• **Instructions for the task**: Reproduce the article below about the Addis Abeba road corridor upgrade word for word, in full.

April 22 , 2022
By BERSABEH GEBRE ( FORTUNE STAFF WRITER )
The road segment that connects Comoros St. (British Embassy) with Africa Avenue (Bole Road) will see the installation of 19 traffic signals, an intelligent transport system and cameras.
The project is part of a 300 million dollar programme financed by the World Bank. To be implemented at both city and federal levels, the programme aims to improve licensing systems, develop urban transport policies, and fund road projects.
The Addis Abeba City Roads Authority is to hire a firm to contract the 4.5Km road corridor upgrading, which passes through Medhanialem Cathedral, crossing the roundabout near Golagul Building and Togo Street, across the main entrance of the British Embassy. A bid to select the contractor was opened in February 2022. However, according to individuals familiar with the tendering, the selection process is still ongoing.
The Authority has budgeted 24.5 million dollars for the construction of the road.
City officials are to select a supplier to install traffic signals equipped with infrared sensors that can determine traffic flow and guide changes accordingly. A control centre under construction by the China Communication Construction Company (CCCC) around Megenagna area will be in charge of the traffic signals. The Chinese contractor is erecting the control centre for 835 million Br. It will be equipped with information processing, crime control units, accident registration offices and media outlets, disclose Meti Wedeneh, a director of road construction and design.

• **Material provided**:

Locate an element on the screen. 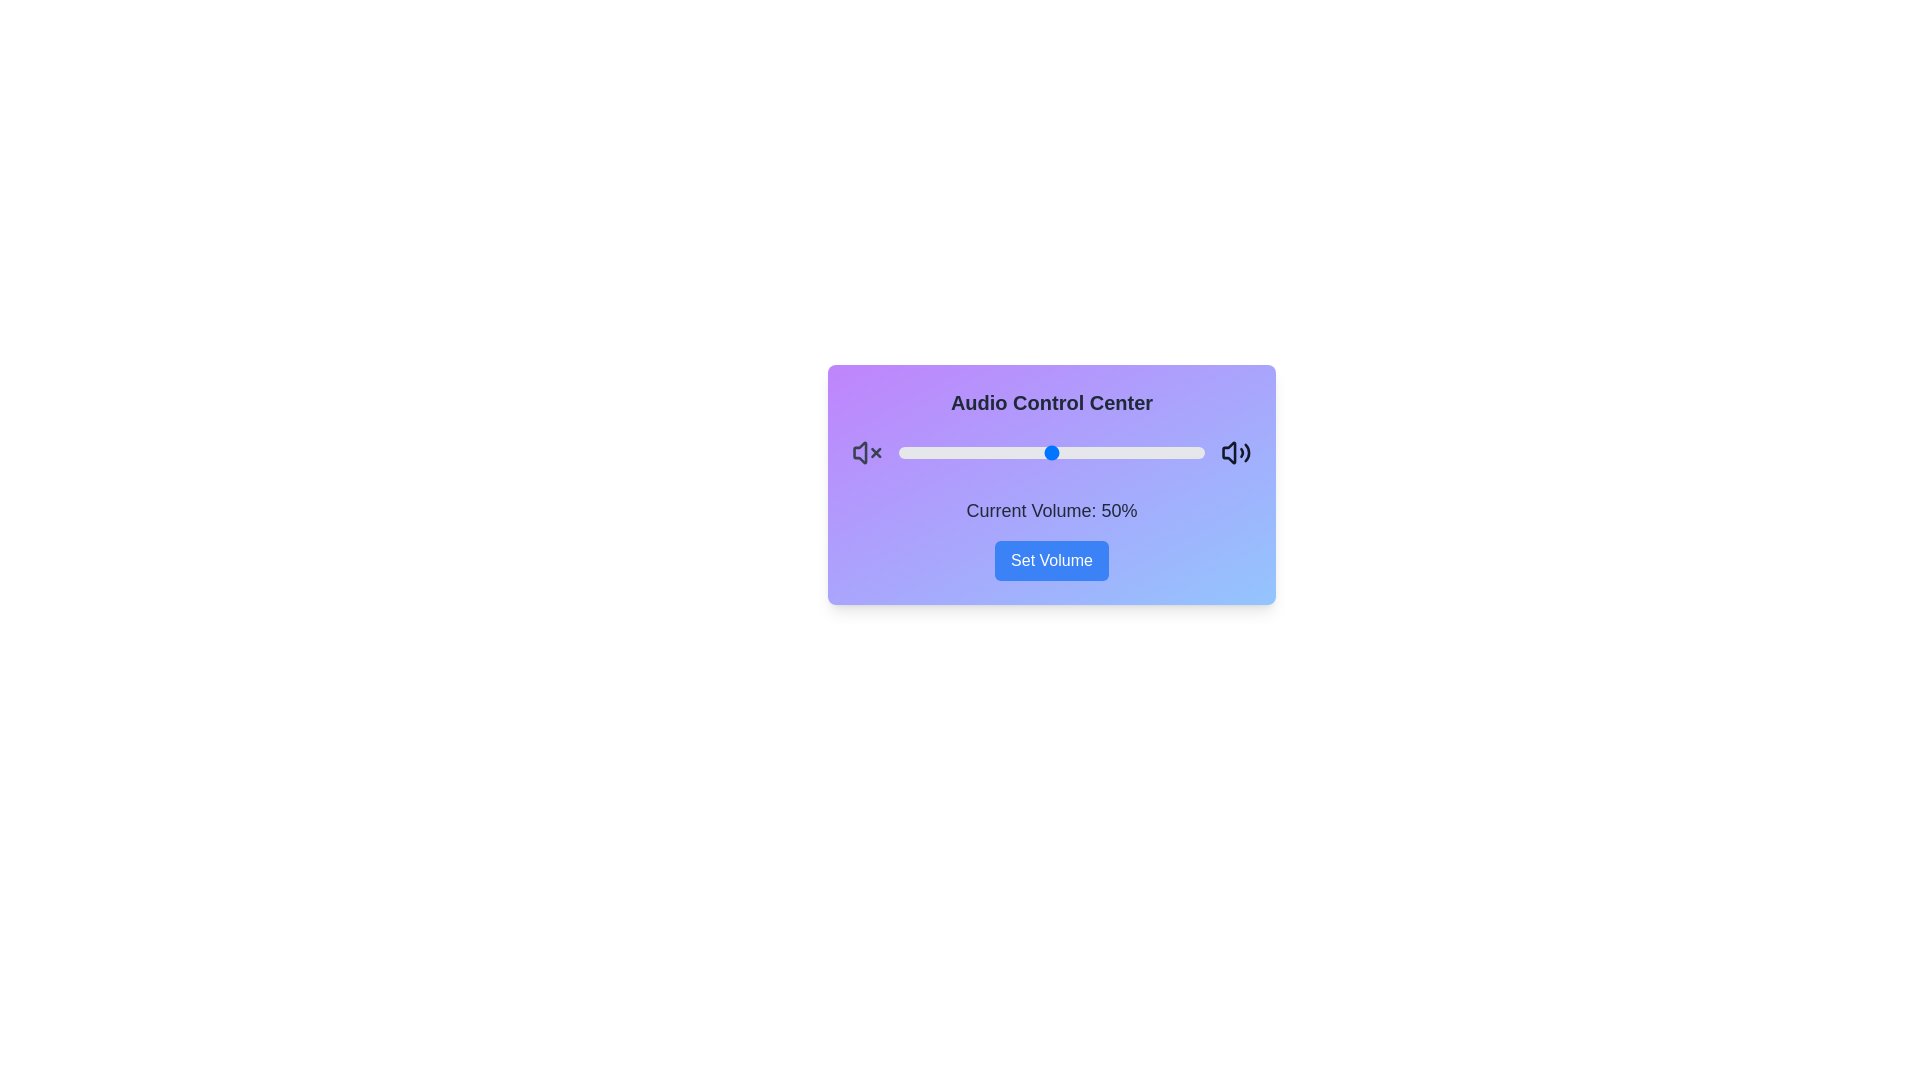 The width and height of the screenshot is (1920, 1080). the volume slider to set the volume to 68% is located at coordinates (1106, 452).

• **Task result**:
April 22 , 2022
By BERSABEH GEBRE ( FORTUNE STAFF WRITER )
The road segment that connects Comoros St. (British Embassy) with Africa Avenue (Bole Road) will see the installation of 19 traffic signals, an intelligent transport system and cameras.
The project is part of a 300 million dollar programme financed by the World Bank. To be implemented at both city and federal levels, the programme aims to improve licensing systems, develop urban transport policies, and fund road projects.
The Addis Abeba City Roads Authority is to hire a firm to contract the 4.5Km road corridor upgrading, which passes through Medhanialem Cathedral, crossing the roundabout near Golagul Building and Togo Street, across the main entrance of the British Embassy. A bid to select the contractor was opened in February 2022. However, according to individuals familiar with the tendering, the selection process is still ongoing.
The Authority has budgeted 24.5 million dollars for the construction of the road.
City officials are to select a supplier to install traffic signals equipped with infrared sensors that can determine traffic flow and guide changes accordingly. A control centre under construction by the China Communication Construction Company (CCCC) around Megenagna area will be in charge of the traffic signals. The Chinese contractor is erecting the control centre for 835 million Br. It will be equipped with information processing, crime control units, accident registration offices and media outlets, disclose Meti Wedeneh, a director of road construction and design.